Bishop Michael Sheridan of Colorado Springs spoke with Daniel Cole of his local paper and added to the list of positions that will get your barred from communion, at least in his diocese. He started out by reiterating that support for abortion rights and same-sex marriage are automatic disqualifiers for Catholic pols, maybe even voters:
Bishop Sheridan: Its clear to me that the Code of Canon Law, Canon 915, says that a Catholic politician who publicly espouses positions that are contrary, not just to any teachings of the Church, but to serious moral teachings, should not receive Holy Communion until they recant those positions publicly. Voters needs a little bit more nuance, because there the question is, are we voting for those politicians precisely because of their positions on those non-negotiable issues? Here is what I would say: It would be very difficult for me to understand how, if there are two candidates quite far apart in their positions on these matters, I could vote for the one who consistently opposes these Church teachings, simply because he might be in favor of a few good things.DC: Would support for the contraceptives mandate also disqualify Catholic politicians from receiving Communion? Is that a new non-negotiable?Sheridan: I think we do need to add to that list (of non-negotiables) religious liberty. Absolutely, yes.
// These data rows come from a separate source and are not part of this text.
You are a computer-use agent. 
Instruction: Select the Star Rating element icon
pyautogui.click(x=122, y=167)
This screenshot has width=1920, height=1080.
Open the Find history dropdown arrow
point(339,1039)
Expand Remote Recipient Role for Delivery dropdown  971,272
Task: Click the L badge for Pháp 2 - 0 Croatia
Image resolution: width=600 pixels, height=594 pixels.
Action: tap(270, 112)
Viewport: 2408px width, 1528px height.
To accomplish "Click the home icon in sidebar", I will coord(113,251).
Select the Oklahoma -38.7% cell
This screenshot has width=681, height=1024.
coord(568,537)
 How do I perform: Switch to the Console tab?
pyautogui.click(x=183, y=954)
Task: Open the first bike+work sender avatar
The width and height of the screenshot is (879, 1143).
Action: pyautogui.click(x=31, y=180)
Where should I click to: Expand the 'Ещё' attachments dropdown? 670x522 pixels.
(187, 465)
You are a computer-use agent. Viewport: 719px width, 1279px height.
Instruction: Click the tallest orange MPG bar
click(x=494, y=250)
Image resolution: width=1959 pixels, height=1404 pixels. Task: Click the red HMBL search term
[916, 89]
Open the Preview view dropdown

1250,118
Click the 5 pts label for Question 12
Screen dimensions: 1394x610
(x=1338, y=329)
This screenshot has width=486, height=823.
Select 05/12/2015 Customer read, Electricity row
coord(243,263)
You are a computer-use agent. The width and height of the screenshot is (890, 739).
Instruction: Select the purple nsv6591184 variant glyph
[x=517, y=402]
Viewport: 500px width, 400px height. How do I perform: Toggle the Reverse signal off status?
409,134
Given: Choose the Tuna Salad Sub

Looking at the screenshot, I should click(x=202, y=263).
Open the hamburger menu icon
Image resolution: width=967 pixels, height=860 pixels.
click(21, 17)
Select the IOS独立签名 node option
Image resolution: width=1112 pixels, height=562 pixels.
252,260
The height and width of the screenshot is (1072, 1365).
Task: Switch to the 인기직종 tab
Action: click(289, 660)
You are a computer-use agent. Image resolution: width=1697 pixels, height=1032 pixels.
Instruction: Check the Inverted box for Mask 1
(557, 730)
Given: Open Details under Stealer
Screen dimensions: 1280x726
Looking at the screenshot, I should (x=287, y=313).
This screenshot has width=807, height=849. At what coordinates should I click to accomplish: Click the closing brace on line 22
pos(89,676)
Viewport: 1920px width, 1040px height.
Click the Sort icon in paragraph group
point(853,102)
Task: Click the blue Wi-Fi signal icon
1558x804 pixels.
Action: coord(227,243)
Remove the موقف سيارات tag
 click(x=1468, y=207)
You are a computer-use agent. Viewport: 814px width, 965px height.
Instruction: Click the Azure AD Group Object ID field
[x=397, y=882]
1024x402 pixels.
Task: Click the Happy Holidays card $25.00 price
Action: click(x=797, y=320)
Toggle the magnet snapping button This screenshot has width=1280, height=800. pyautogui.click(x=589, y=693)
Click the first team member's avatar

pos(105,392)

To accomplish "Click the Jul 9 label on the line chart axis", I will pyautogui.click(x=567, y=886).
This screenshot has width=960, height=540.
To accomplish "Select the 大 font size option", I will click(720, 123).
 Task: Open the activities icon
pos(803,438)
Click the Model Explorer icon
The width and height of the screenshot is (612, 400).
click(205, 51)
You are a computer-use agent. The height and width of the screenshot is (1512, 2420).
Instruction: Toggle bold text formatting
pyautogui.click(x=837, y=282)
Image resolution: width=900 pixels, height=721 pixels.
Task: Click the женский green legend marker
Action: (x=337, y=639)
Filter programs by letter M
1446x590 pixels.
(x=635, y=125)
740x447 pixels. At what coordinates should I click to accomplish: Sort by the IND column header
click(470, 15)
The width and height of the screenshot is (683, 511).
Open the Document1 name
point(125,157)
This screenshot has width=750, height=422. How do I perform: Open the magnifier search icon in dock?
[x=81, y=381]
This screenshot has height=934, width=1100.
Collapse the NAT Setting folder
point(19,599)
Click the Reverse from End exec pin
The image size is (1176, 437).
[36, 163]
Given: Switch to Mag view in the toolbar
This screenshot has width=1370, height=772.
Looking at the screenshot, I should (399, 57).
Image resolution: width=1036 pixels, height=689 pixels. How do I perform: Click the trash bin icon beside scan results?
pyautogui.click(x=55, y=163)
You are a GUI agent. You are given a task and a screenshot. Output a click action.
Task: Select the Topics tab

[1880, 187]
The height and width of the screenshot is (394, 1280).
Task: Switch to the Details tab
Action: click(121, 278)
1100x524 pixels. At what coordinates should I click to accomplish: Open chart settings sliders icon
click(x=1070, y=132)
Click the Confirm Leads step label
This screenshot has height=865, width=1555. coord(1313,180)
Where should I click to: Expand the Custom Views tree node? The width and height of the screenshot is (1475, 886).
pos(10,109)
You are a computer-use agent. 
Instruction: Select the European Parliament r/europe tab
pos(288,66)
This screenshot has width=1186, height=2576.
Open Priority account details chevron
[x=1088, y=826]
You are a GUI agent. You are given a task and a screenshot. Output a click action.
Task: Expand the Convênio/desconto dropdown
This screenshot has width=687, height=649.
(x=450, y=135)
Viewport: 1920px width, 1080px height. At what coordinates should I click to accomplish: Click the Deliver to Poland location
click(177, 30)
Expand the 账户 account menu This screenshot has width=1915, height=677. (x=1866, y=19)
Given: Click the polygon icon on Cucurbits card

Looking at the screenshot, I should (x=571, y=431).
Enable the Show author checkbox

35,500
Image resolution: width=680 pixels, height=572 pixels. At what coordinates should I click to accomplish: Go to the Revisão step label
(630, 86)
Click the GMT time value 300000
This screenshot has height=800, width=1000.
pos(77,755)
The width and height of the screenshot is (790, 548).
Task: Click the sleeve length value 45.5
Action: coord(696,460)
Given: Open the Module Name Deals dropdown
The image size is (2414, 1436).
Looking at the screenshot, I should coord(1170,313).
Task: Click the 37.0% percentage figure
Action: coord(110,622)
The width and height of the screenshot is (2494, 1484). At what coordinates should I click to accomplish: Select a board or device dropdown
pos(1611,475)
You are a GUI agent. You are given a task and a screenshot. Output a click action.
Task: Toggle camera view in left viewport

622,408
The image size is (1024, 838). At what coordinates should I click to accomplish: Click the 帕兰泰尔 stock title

I think a Catholic politician who publicly and consistently defends the mandate, which causes people to violate their conscience yes, I think thats right up there with the rest of them.DC: If Vice President Joe Biden, who is Catholic, were to swing through Colorado Springs on a campaign tour and attend your Mass, would you deny him Communion?Sheridan: He should know, and I would do everything I could do to make sure that he knows, he ought not to be receiving Communion.
Everything else -- care of the poor, immigration, the death penalty, etc -- is a matter of prudential judgment, he says.